Лучше кости глодать, чем прельститься сластями
За столом у мерзавцев, имеющих власть.
Мы сидели за маленьким откидным столом, купленным моими родителями в 1965 году при въезде в их первую собственную квартиру, — у меня сохранилась фотография лучащихся счастьем новоселов, вносящих стол в узкий кухонный проем. За этим столом родители не сиживали вместе с 1968-го, но по отдельности являлись — то мама с Липкиным, то папа с новой женой. Кости мы не глодали — несмотря на тесноту, на столе находилось место для картошки, сыра, хлеба и масла, бывали и пельмени. Власти из нас не имел никто, посему сластей нам не подавали. Если верить Хайаму, что «жить среди недостойных — вот истинный ад!», то на нашей кухне мы пребывали в раю.
Смолоду я дружила с Виктором Пивоваровым, Ильей Кабаковым и другими художниками советского андеграунда, мы встречались, читали самиздат. Позже моим главным учителем стал крупный ученый-вавиловец Владимир Эфроимсон, убежденный в том, что совесть и нравственность заложены в генетическом коде человека. Это он 13 декабря 1985 года произнес свою знаменитую речь в Политехническом музее на премьере документального фильма «Звезда Вавилова»:
«...В фильме не сказано самого главного: Вавилов – не трагический случай в нашей истории, Вавилов — это одна из многих десятков миллионов жертв самой подлой, самой бессовестной, самой жестокой системы... Авторы фильма скромно сказали — „погиб в Саратовской тюрьме“. Он не погиб. Он — сдох! Сдох как собака. Сдох он от пеллагры — это такая болезнь, которая вызывается абсолютным, запредельным истощением. Именно от этой болезни издыхают бездомные собаки… Так вот: великий ученый, гений мирового ранга, гордость отечественной науки, академик Николай Иванович Вавилов сдох как собака в саратовской тюрьме. И надо, чтобы все, кто собрался здесь, знали и помнили это.
Я — старый человек. Я перенес два инфаркта. Я более двадцати лет провел в лагерях, в ссылке, на фронте. Я, может быть, завтра умру. Умру — и кроме меня вам, может быть, никто и никогда не скажет правды. А правда заключается в том, что вряд ли среди вас, сидящих в этом зале, найдется хоть два-три человека, которые, оказавшись в застенках КГБ, — подвергнувшись тем бесчеловечным и диким издевательствам, которым подвергались миллионы наших соотечественников и продолжают подвергаться по сей день лучшие люди нашей страны, — не сломались бы, не отказались бы от любых своих мыслей, не отреклись бы от любых своих убеждений. Страх, который сковал людей, — это страх не выдуманный. Это реальный страх реальной опасности...
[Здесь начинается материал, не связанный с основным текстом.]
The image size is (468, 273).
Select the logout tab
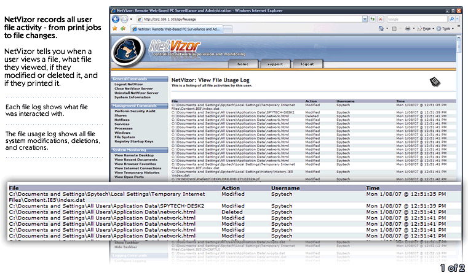307,64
До тех пор, пока страной правит номенклатурная шпана, охраняемая политической полицией, называемой КГБ, пока на наших глазах в тюрьмы и лагеря бросают людей за то, что они осмелились сказать слово правды, за то, что они осмелились сохранить хоть малые крохи достоинства, до тех пор, пока не будут названы поименно виновники этого страха, — вы не можете, вы не должны спать спокойно. Над каждым из вас и над вашими детьми висит этот страх...
Палачи, которые правили нашей страной, — не наказаны. И до тех пор, пока за собачью смерть Вавилова, за собачью смерть миллионов узников, за собачью смерть миллионов умерших от голода крестьян, сотен тысяч военнопленных, пока за эти смерти не упал ни один волос с головы ни одного из палачей — никто из нас не застрахован от повторения пройденного. Пока на смену партократии у руководства государства не встанут люди, отвечающие за каждый свой поступок, за каждое свое слово — наша страна будет страной рабов, страной, представляющей чудовищный урок всему миру... Я призываю вас — помните о том, что я сказал вам сегодня. Помните! Помните!»
Годы спустя я посвятила В. П. Эфроимсону роман «Глоток Шираза». Горжусь тем, что была близким другом этого потрясающего человека. Он столько дал мне, я стольким вещам у него научилась! В его записных книжках на каждом листке был мой адрес, чтобы со мной связались, если с ним что-то случится. Владимир Павлович написал огромную рецензию на мою книгу «В начале было детство», посчитав, что я открыла новую страницу в педагогике и педагогической генетике, а посему должна заниматься этим и дальше.